- _Exercise aim_
A stretch of the entries below is to be set down exactly, running from the line with "Image resolution: width=373" through the line with "Given: Open the", both included, and no other line.
#### Extracted material
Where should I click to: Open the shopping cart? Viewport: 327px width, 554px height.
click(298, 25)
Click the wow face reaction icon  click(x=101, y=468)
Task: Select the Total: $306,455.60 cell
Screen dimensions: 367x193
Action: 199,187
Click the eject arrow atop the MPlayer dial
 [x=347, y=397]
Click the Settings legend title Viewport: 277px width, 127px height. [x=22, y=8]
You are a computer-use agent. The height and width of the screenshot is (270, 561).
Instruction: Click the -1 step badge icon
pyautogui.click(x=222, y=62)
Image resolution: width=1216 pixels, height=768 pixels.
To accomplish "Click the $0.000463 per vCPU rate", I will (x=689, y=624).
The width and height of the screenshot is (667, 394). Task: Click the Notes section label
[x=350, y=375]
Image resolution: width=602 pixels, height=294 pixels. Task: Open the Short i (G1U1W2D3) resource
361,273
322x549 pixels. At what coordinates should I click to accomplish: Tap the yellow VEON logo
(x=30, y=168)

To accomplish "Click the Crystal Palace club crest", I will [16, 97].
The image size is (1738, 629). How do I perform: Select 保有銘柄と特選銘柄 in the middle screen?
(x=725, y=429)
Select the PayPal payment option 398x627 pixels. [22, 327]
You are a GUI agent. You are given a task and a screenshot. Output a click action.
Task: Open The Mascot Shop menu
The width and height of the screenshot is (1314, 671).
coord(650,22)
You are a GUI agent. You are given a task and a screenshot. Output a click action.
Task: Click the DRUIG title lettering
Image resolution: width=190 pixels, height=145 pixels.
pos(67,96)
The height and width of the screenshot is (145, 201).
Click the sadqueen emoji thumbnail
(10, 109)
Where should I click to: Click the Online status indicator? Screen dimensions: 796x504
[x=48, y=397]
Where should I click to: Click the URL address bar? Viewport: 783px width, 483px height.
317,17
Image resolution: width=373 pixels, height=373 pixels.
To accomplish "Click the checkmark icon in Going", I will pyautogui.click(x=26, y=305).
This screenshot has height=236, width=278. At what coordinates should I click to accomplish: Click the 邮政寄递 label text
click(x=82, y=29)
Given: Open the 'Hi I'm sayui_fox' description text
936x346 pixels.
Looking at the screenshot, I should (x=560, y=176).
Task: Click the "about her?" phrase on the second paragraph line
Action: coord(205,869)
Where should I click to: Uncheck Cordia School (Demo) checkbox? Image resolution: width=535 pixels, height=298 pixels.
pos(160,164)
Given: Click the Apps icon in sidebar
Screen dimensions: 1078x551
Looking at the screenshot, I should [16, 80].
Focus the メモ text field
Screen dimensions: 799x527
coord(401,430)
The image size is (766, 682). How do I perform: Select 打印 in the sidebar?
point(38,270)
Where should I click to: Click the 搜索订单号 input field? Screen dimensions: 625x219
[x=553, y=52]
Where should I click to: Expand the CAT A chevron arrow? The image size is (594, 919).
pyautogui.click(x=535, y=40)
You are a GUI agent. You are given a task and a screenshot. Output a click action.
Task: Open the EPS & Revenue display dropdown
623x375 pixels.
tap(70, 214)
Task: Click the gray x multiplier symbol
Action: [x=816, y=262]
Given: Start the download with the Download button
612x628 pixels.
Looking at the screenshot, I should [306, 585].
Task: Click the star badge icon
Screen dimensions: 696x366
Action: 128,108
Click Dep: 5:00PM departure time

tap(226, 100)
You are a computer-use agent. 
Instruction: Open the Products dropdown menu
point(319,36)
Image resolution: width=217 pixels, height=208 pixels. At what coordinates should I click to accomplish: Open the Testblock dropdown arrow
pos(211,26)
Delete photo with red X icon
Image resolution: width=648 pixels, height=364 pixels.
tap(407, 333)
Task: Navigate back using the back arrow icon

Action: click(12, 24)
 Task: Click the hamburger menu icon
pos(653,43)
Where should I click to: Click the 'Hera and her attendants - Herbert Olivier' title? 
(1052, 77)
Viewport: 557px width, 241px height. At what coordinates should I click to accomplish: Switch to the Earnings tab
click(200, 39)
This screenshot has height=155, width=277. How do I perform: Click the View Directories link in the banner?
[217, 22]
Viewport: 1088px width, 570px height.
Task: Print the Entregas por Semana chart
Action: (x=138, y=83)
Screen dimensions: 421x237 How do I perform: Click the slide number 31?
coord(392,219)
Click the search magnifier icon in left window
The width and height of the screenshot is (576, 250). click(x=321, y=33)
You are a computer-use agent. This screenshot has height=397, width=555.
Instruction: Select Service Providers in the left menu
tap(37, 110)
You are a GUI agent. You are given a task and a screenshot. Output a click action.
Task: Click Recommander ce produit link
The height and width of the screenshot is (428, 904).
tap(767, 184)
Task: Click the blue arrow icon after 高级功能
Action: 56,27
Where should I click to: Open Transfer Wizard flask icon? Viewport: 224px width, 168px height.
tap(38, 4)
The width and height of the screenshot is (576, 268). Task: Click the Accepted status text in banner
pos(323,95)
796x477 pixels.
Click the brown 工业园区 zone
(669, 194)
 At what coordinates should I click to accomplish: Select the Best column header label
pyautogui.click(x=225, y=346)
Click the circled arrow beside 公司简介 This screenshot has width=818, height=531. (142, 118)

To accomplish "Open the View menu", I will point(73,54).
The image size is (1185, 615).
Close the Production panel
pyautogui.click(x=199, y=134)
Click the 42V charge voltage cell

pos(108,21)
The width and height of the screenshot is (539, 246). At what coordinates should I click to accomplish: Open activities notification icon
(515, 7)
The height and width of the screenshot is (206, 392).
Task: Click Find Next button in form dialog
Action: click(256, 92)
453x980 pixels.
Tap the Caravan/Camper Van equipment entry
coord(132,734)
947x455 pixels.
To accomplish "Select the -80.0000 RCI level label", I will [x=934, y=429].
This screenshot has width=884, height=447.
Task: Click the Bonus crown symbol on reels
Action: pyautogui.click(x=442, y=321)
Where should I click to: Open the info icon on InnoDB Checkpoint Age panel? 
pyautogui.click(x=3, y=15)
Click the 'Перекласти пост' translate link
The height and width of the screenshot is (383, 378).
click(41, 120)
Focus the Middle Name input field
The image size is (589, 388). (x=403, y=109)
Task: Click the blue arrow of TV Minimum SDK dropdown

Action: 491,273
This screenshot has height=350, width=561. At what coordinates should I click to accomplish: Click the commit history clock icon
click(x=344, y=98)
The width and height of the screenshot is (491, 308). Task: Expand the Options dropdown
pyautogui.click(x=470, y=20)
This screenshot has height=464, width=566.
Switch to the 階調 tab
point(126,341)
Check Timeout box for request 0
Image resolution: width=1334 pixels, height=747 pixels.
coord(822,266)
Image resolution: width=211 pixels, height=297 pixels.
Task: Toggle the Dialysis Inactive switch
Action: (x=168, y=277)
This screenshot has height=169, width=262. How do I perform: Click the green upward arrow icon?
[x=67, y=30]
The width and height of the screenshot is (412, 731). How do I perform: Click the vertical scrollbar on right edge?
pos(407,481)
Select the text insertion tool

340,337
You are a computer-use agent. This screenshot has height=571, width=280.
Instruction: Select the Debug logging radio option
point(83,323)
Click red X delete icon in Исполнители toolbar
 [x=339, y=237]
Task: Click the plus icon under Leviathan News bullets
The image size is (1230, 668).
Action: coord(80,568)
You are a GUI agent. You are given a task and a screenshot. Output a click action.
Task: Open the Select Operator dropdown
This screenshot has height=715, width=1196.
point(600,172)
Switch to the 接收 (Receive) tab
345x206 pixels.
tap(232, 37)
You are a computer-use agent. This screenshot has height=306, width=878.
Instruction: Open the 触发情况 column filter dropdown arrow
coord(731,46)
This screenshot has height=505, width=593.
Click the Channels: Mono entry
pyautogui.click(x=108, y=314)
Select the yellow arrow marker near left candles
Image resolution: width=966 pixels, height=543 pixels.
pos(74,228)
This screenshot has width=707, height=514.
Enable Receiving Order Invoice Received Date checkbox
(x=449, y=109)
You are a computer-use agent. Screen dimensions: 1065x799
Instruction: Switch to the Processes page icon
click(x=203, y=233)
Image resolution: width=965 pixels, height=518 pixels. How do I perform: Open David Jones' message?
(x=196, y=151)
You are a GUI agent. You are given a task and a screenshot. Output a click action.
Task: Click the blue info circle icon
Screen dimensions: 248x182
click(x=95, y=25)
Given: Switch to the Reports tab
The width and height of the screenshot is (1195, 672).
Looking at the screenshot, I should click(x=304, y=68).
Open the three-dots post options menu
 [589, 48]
########
- _Answer space_
Image resolution: width=373 pixels, height=373 pixels.
To accomplish "Click the checkmark icon in Going", I will pyautogui.click(x=26, y=305).
This screenshot has height=236, width=278. At what coordinates should I click to accomplish: Click the 邮政寄递 label text
click(x=82, y=29)
Given: Open the 'Hi I'm sayui_fox' description text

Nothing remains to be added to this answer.